When the level of interaction is aimed at other people, we speak of a social touchpoint. This type of touchpoint involves, as you may have guessed, interaction with other users. The purpose of the interaction is to ask for help in understanding the contents, validation of the contents and, sometimes, evaluations and comments on the proposed information. The management of this particular type of touchpoint can be structured (see the case of wikis) or unstructured (comments and feedback for analysis). Modern learners are looking for social learning activities through internal company platforms (there are many organisations investing in centralised service and personnel orientation systems) or through third-party platforms, social, community or, as is often the case, numerous eLearning course marketplaces. Marketing ploys are often used to entice people to follow a certain type of course.

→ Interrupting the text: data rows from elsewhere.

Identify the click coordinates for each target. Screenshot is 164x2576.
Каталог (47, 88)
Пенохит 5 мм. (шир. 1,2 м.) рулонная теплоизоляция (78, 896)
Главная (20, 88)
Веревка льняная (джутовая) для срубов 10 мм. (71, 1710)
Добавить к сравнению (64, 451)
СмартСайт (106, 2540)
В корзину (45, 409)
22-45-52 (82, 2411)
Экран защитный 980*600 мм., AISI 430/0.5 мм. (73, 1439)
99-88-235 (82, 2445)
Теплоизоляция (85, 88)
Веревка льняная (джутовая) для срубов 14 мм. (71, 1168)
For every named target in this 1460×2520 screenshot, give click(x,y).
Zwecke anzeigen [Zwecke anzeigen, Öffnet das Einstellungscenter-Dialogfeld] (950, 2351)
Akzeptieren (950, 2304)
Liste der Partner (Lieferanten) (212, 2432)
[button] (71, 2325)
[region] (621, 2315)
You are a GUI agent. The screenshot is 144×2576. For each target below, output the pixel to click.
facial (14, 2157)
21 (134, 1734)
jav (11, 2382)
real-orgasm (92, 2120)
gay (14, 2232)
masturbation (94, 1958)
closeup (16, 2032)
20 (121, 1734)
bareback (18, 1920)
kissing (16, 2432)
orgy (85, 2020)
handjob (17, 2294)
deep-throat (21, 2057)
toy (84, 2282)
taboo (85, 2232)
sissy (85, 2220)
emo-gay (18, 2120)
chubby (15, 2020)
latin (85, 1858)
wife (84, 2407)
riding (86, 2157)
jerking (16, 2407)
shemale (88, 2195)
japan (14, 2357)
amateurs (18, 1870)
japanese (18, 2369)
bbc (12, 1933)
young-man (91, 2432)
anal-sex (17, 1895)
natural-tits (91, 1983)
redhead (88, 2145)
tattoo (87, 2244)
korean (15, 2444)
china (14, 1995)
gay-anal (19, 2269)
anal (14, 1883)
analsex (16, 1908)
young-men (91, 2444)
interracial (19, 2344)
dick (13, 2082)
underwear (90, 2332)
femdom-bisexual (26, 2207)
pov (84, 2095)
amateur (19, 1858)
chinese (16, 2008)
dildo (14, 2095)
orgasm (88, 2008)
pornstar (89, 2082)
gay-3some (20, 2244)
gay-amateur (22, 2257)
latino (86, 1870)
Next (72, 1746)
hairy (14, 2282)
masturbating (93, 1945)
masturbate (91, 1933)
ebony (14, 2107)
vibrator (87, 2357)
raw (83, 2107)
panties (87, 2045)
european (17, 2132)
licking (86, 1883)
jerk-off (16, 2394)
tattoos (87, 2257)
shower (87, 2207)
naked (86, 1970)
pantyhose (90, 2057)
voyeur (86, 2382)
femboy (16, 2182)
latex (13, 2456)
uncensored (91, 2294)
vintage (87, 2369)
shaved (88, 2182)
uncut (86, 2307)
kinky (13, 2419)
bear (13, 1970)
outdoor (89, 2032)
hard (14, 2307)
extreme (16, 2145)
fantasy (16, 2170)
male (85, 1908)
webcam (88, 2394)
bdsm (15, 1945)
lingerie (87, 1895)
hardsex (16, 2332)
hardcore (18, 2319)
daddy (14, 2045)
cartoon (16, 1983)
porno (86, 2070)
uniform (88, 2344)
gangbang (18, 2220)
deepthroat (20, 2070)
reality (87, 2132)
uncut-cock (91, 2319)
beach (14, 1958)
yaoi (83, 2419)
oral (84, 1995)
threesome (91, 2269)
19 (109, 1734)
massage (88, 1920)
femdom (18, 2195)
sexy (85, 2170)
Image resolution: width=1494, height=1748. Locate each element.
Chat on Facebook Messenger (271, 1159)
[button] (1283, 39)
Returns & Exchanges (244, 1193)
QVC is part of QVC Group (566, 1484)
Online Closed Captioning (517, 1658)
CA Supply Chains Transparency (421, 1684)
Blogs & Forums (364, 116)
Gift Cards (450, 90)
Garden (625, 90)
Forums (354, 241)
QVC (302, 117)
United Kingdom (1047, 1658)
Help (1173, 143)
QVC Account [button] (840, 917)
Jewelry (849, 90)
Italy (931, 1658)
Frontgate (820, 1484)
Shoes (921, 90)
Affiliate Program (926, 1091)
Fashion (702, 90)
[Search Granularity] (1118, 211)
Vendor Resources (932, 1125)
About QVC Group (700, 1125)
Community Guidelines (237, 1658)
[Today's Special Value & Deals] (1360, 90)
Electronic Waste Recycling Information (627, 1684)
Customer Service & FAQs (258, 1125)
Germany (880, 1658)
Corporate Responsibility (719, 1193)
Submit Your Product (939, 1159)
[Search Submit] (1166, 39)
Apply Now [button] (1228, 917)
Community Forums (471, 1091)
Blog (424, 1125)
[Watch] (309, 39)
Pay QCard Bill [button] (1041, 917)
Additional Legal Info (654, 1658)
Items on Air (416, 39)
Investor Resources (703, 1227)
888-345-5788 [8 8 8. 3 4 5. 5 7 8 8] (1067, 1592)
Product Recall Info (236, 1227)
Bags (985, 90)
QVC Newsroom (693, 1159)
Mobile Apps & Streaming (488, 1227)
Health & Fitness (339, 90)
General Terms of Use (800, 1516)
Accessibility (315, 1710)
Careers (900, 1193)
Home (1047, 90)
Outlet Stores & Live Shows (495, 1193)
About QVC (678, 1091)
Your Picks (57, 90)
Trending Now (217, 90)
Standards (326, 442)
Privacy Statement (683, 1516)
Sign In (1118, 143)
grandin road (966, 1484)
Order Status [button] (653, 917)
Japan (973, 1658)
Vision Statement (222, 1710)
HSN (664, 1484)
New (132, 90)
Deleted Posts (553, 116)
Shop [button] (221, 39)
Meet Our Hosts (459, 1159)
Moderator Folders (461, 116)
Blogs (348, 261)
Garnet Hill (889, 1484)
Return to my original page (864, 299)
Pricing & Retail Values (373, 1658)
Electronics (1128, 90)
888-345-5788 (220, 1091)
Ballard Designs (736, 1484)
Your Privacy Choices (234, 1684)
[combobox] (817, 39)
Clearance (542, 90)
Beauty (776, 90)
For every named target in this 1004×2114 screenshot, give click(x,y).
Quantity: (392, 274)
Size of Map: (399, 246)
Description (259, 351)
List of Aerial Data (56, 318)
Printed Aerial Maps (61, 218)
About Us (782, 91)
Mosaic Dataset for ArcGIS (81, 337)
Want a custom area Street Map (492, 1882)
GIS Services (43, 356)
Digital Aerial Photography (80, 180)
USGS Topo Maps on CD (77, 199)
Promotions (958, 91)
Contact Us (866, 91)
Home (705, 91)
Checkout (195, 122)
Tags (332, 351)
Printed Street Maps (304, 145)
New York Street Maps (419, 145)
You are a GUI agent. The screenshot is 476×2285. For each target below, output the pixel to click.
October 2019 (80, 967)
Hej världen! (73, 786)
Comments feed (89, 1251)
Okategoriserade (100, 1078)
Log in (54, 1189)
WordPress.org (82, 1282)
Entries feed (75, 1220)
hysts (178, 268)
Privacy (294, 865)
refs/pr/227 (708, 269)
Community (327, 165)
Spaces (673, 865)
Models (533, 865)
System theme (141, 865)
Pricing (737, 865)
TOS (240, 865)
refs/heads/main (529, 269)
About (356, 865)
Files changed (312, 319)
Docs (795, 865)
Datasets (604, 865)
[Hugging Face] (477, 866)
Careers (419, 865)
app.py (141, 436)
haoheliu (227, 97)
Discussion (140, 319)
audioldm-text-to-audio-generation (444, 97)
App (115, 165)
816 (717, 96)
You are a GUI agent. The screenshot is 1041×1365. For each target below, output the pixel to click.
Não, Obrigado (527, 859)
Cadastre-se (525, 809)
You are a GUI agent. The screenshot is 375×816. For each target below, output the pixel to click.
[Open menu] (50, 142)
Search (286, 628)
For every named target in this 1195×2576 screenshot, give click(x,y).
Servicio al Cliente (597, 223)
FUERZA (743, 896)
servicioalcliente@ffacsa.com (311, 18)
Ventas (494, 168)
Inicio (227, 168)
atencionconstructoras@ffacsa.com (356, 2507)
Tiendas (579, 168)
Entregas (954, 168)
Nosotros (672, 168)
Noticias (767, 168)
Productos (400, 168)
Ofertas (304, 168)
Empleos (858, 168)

The ability to access training resources 24 hours a day is referred to in this context as an immediate touchpoint. This type of touchpoint makes it possible to administer corporate knowledge and a whole series of information automatically and, above all, across the board. As mentioned earlier, learners cannot necessarily wait for a structured course to learn something. The need to know data, functions of a product or specific processes could arrive at any moment. This is why all kinds of resources are available online and centralised, often accessible from innovative search systems or, in my preferred cases, through Natural Language Processing - NLP i.e. natural language recognition and automated response. Part of these systems are chatbots, for example, which allow people's needs to be recorded, large quantities of documents to be analysed and answers to be provided quickly. Usually this touchpoint, by its nature, is poor in content. The task of a good instructional designer and content creator is to create a series of useful content to populate this touchpoint.

In addition, it is necessary to create a guide to these resources and a way to create semi-automated paths for accessing all available resources.

Structuring training through a touchpoint system allows you, within an organisation or through the provision of training products and services to customers, to assess the balance of resources.

You may wish to opt for a still massive use of formal touchpoint training for your offering within an organisation or for a customer but, experimentally, steer your learners towards solutions that employ tools and resources with immediate social touchpoints to change the asset over time.

The immediate touchpoint often involves IT resources that will enable the creation of computerised systems. Thanks to these systems, it is possible to develop platforms with services that will revolve around people and be able to respond to their needs in a practical and fast way.

The kind of approach to have, in any kind of case, is experimentation. Initiating training necessarily means interfacing with the needs of the audience and sometimes conditioning them to create an improvement within the corporate culture.

The use of touchpoints makes it possible to balance the training course and to analyse, on a case-by-case basis, the performance of the entire training offer in relation to the engagement of modern learners.

What is your next step towards improving interactions with your learners?